* _Stated task_
Please reproduce verbatim the lines of the listing below, starting at the line that contains "click on Skip" and ending at the line that contains "Looking at the image, I should click on (1434, 1036).", with both of those lines included.
Begin Data for this task
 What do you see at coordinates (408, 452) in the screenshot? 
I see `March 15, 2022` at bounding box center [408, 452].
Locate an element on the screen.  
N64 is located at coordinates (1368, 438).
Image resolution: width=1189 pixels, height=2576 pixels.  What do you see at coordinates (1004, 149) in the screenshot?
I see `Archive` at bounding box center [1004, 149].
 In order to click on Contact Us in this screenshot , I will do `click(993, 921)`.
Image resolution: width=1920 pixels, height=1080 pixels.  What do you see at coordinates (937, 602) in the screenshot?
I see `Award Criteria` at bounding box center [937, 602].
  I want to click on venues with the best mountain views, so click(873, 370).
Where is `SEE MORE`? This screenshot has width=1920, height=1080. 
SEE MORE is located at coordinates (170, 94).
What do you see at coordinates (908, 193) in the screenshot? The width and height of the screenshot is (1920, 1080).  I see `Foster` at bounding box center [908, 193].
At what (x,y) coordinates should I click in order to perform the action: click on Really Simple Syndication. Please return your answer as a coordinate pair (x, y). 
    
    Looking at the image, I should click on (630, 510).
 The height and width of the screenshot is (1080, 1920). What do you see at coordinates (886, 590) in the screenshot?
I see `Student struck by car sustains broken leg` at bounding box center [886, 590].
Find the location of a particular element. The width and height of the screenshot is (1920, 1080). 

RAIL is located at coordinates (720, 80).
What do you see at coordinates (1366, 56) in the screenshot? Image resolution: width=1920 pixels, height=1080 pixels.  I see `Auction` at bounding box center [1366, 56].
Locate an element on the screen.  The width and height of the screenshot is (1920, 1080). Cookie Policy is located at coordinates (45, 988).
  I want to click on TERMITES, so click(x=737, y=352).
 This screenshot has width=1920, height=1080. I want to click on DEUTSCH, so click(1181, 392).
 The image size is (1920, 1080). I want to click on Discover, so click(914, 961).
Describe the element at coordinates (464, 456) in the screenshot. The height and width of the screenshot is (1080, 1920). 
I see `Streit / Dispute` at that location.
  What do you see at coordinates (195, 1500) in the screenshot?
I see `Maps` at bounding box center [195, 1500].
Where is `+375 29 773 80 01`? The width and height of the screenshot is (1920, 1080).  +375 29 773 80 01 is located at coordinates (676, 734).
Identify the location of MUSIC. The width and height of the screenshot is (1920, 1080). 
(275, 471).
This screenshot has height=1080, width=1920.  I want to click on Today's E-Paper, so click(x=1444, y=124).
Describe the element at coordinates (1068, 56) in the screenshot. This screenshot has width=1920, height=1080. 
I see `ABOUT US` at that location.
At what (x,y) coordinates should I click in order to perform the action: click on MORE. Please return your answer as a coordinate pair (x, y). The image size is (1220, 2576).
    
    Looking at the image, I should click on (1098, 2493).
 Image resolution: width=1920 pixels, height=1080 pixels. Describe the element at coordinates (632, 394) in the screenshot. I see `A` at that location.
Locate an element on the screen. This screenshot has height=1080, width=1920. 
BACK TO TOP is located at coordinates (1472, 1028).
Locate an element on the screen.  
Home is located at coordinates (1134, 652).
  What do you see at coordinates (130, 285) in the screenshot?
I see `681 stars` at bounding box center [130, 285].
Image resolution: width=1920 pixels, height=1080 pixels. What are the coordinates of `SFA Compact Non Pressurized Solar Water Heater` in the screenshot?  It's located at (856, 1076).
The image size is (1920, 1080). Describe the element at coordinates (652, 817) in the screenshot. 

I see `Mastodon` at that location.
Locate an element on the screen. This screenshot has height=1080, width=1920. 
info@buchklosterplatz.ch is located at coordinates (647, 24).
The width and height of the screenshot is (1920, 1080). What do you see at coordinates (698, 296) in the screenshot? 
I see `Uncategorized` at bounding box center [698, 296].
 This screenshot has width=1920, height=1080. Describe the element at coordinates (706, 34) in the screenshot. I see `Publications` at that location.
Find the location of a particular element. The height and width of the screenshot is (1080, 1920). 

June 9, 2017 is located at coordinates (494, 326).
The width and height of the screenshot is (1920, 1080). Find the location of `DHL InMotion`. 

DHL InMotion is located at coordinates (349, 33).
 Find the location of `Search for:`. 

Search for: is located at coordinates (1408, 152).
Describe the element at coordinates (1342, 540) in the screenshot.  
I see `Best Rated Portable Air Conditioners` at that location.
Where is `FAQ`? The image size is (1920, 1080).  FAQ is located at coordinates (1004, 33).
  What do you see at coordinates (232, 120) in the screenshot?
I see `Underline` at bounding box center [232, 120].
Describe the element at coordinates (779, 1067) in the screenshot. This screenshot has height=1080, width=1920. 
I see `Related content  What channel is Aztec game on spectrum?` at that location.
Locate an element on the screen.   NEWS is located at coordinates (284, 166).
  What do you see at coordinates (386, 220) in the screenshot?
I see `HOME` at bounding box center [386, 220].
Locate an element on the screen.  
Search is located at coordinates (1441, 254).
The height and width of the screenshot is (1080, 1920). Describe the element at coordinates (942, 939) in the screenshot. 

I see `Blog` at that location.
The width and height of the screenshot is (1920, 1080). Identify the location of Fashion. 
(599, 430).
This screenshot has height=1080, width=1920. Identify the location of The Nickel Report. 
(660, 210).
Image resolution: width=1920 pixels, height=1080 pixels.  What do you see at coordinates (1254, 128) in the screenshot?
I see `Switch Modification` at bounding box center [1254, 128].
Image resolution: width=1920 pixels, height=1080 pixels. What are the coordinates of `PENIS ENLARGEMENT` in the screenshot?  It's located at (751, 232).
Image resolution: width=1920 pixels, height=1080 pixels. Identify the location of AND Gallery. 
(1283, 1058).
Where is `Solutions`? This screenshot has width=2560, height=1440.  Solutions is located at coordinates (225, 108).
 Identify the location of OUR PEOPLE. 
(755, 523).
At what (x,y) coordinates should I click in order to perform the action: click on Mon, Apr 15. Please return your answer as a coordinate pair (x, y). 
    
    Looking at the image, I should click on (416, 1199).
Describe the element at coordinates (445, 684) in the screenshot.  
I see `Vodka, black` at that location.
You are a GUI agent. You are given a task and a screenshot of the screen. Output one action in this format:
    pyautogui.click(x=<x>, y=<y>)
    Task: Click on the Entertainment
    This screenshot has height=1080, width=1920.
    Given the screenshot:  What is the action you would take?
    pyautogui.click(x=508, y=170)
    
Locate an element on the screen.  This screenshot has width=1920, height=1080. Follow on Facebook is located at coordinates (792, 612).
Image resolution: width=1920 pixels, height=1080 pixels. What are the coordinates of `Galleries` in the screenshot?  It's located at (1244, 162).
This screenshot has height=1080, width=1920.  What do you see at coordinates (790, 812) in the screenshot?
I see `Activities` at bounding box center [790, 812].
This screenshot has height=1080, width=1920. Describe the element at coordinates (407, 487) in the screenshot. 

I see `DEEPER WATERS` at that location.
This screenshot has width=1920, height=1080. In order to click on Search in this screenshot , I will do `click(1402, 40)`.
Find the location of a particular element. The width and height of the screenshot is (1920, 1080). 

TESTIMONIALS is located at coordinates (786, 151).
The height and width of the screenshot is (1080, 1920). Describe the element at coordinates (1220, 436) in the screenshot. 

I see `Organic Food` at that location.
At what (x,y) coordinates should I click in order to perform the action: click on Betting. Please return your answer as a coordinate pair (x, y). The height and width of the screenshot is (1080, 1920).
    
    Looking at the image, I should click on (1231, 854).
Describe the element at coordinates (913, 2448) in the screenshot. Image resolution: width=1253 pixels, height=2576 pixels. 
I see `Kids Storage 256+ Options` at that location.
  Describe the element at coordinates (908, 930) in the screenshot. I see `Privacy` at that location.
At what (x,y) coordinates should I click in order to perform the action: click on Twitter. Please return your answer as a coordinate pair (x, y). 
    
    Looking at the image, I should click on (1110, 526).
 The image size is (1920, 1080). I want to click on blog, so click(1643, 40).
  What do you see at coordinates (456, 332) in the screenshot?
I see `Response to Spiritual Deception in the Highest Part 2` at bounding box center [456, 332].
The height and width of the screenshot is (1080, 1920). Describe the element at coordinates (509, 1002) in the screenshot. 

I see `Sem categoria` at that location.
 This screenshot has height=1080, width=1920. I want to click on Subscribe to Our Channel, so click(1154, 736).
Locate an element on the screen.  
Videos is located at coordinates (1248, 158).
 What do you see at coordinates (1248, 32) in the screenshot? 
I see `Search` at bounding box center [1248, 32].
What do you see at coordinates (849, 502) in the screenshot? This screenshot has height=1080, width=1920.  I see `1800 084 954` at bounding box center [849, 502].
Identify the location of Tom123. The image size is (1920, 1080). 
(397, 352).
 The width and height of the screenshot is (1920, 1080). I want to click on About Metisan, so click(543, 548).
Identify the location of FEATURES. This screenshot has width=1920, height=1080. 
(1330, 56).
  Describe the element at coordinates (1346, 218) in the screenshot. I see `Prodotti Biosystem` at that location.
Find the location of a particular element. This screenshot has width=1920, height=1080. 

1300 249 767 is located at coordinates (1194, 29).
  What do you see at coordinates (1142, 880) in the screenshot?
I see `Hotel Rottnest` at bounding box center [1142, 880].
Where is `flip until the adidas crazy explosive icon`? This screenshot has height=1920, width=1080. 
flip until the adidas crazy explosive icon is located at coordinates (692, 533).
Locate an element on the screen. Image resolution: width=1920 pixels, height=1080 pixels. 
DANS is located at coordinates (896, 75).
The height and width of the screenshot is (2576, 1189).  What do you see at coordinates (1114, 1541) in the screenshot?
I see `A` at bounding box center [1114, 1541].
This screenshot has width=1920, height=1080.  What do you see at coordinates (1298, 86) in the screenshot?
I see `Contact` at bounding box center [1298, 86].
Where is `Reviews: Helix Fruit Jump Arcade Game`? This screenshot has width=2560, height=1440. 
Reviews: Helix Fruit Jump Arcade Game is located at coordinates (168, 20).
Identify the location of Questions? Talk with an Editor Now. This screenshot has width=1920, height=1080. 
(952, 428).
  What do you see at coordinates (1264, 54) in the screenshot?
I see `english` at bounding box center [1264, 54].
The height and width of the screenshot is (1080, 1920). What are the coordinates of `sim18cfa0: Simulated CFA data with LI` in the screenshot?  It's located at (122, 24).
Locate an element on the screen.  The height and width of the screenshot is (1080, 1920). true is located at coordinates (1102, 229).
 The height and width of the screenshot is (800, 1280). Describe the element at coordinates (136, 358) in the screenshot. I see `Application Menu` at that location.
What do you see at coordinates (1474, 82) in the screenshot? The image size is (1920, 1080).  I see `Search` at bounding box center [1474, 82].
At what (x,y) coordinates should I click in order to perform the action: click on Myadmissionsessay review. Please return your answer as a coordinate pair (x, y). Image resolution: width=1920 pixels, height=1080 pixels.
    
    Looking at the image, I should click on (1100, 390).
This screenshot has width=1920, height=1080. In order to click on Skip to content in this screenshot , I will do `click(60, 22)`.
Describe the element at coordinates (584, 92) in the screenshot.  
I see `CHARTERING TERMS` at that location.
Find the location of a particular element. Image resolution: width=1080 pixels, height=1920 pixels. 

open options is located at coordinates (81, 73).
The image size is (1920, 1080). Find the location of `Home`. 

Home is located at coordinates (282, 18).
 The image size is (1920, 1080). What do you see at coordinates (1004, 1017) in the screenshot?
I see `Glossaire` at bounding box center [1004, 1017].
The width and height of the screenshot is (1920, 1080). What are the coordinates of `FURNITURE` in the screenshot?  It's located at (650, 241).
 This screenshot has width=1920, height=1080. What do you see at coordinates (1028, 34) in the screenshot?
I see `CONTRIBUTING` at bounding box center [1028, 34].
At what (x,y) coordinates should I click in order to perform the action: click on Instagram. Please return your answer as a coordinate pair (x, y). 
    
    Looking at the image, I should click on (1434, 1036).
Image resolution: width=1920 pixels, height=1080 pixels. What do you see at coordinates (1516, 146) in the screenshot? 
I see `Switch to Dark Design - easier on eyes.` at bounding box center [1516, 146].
End Data for this task
* _Result_
This screenshot has width=1920, height=1080. In order to click on Skip to content in this screenshot , I will do `click(60, 22)`.
Describe the element at coordinates (584, 92) in the screenshot.  
I see `CHARTERING TERMS` at that location.
Find the location of a particular element. Image resolution: width=1080 pixels, height=1920 pixels. 

open options is located at coordinates (81, 73).
The image size is (1920, 1080). Find the location of `Home`. 

Home is located at coordinates (282, 18).
 The image size is (1920, 1080). What do you see at coordinates (1004, 1017) in the screenshot?
I see `Glossaire` at bounding box center [1004, 1017].
The width and height of the screenshot is (1920, 1080). What are the coordinates of `FURNITURE` in the screenshot?  It's located at (650, 241).
 This screenshot has width=1920, height=1080. What do you see at coordinates (1028, 34) in the screenshot?
I see `CONTRIBUTING` at bounding box center [1028, 34].
At what (x,y) coordinates should I click in order to perform the action: click on Instagram. Please return your answer as a coordinate pair (x, y). 
    
    Looking at the image, I should click on (1434, 1036).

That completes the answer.